Key Personnel Incentive Program

In June 2010, the Company amended its Key Personnel Incentive Program, which provides a key employee and a key consultant, who is also a non-employee director of the Company, with the opportunity to receive incentive bonus payments based on the performance of future services to the Company or upon a consummation of a transaction involving the sale of the Company. In the event of a sale transaction, each participant will receive a bonus payment under the program if the participant continues to provide services to the Company as its employee or consultant as of the date of the transaction. Until the occurrence of a sale transaction, each participant will be entitled to receive semi-annual service bonuses beginning in June 2012 and continuing through December 2015, if the participant continues to provide services to the Company as its employee or consultant as of the respective scheduled payment dates. Pursuant to their awards, the two participants would receive service bonuses totaling up to $1,700,000 and $1,000,000, respectively, payable in eight equal semi-annual installments. At December 31, 2011, the Company has approximately $762,000 recorded as accrued compensation, approximately $87,000 of which is included in other accrued liabilities as a long-term liability.

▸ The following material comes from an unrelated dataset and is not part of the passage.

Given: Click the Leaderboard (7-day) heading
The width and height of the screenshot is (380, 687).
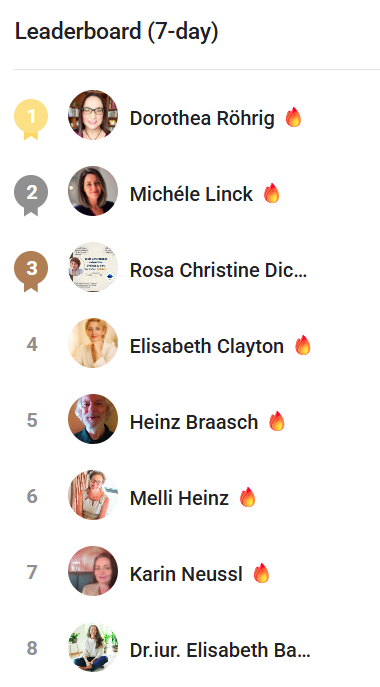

If the participant’s employment or consultancy is (i) terminated due to the participant’s death or disability, or (ii) involuntarily terminated by the Company other than for cause, then the participant will be deemed vested, as of the termination date, in all future scheduled service bonus payments, and the Company will be required to pay that aggregate amount no later than March 15 of the year following the year in which the termination occurred. If the participant’s employment or consultancy is involuntarily terminated by the Company for cause, or if the participant voluntarily terminates his employment or consultancy, the participant thereafter will not be entitled to any payments under the program. The program will terminate on the earlier of December 31, 2015 or the occurrence of a transaction involving the sale of the Company.

Legal Settlement

On April 22, 2010, SurgiVision Consultants, Inc. and Guy M. Kezirian, or the plaintiffs, filed a lawsuit against the Company in the United States District Court, Central District of California, alleging trademark infringement, unfair competition, trademark dilution and violation of the Anti-Cybersquatting Protection Act, all relating to the Company’s use of its SURGI-VISION and SURGIVISION trademarks and the Company’s www.surgivision.com domain name. On February 16, 2011, the parties entered into a settlement agreement which resulted in the dismissal of the litigation. Pursuant to the settlement agreement, the Company agreed to discontinue use of any form of the SURGIVISION name and agreed to pay the plaintiffs $425,000 for reimbursement of out of pocket legal expenses incurred by the plaintiffs in connection with the litigation. The Company accrued the full amount of the settlement at December 31, 2010 as selling, general and administrative expenses and the liability is included in other accrued liabilities. The $425,000 was payable in twelve equal monthly installments of $35,417 beginning in March of 2011. At December 31, 2011, the balance of $70,834 is included in other accrued liabilities.